One area in which this often comes up for me is in relating to others who are not believers, especially when they may be going through a hard time in their lives. For example, let's pretend I have a friend who is struggling financially. My imaginary friend's finances are in complete disarray, and her stress level is through the roof. If she's like most people, she hasn't frittered it away on anything particular; she's not a gambler or something dramatic like that. She just hasn't made great choices - again and again. (I can relate; this has, in my past, been an easy area for me to be sloppy in!)
Well, in my own life, my finances are stable and my heart is at peace around the topic of money. Sure, there are things I would love to be able to afford, but I don't worry about them or long for them in my heart. Instead, I rest contented, knowing I'm being taken care of, and stable because I've been a good steward of what He's given me. I've followed Biblical precepts and tithed faithfully for several years now. I'm in a good place.
So, here's where it can get tricky for me. And maybe this is only me! But, sometimes, I feel like I shouldn't say anything about that area of my life with my friend. Especially when something positive happens for me: an unexpected bonus at work, a tax refund larger than I'd expected, etc. I feel like it is "bragging" or rubbing it in her face.
Well, of course, there is a way to approach any positive thing in our lives that's gloating and boasting, and that is always to be avoided. But, there are also ways of sharing that are either just sharing the facts of what's new in life or giving praise to God for His goodness, providence and favor.
Sometimes, I have to admit, I might just keep my mouth shut around this particular friend. Why? Well, I guess my best answer is that "I don't want her to feel bad." Well, I read something that caught my attention anew the other day, and I felt a nudge from the Spirit saying that this was applicable in this way. I felt a realization & reminder that false humility is no better than arrogance and boasting.
Jesus said this:
"[It] is to my Father's glory, that you bear much fruit, showing yourselves to be my disciples." John 15:8 (NIV)
I found this to be such good and simple instruction. Of course (!), delivery is 99% of the issue. But, sharing with a humble heart and a kind spirit, I can show that the path of living that follows after the heart of Jesus and the will of God is not only good because He commands it, but also because in bearing much fruit (a natural by-product of living His way), I bring glory to Him!
I took a Bible study once that walked through a multitude of instances in the Bible in which God's glory is described as present in the situation, scenario or setting. The Bible teacher's conclusion, which I found to be very credible, was that God's glory is largely the way He makes Himself recognizable. So, with that context, consider what Jesus is saying. By showing myself as His disciple, and bearing much fruit, it's one of the ways God shows Himself to be present and to be who He is.

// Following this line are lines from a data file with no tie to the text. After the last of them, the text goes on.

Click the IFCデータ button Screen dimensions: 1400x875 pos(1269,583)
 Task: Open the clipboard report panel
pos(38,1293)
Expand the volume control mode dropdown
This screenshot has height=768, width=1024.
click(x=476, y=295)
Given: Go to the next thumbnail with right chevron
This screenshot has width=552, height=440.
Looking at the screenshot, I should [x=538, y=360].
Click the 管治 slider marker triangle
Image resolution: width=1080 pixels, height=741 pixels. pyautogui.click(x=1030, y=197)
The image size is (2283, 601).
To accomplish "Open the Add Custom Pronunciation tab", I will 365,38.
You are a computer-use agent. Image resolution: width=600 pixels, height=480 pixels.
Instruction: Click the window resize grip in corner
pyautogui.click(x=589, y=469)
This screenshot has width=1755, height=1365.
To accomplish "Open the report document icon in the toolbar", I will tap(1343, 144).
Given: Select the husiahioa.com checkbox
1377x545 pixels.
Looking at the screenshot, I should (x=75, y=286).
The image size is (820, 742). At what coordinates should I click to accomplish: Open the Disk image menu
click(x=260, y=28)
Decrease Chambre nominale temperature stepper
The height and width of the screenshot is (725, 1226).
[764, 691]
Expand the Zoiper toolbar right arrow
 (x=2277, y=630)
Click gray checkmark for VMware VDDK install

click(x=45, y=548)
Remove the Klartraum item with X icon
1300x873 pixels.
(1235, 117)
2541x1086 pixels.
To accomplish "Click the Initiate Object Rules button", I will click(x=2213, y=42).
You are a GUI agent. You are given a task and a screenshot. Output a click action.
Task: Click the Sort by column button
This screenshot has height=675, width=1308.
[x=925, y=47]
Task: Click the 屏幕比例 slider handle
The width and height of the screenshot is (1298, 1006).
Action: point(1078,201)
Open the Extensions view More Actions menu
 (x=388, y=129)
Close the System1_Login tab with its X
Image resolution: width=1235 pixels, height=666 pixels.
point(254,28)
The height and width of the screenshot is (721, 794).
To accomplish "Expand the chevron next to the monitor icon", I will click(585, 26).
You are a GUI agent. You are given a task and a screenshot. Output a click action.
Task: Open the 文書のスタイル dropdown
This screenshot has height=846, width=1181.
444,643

Well, of course this is a good thing! And, perhaps, most especially in the lives of those who are struggling! For myself, personally, I find that it is seldom the best approach to say, "Well, my life is great because I follow Jesus and found freedom and peace. You should try it!" So far, I haven't found myself in many (any?) situations in which I found that to be my most effective approach to witnessing. However, I have had times in my life where others have taken note of my joy, my peace and even my prosperity (in one manner of speaking or another). And when they inquire, I have one of the best opportunities for witnessing about His love & sacrifice that I could ever ask for!
So, just remember, a humble heart must be a precursor, yes. But, His faithfulness begets the fruit in our lives and to live this out loud brings Glory to HIM!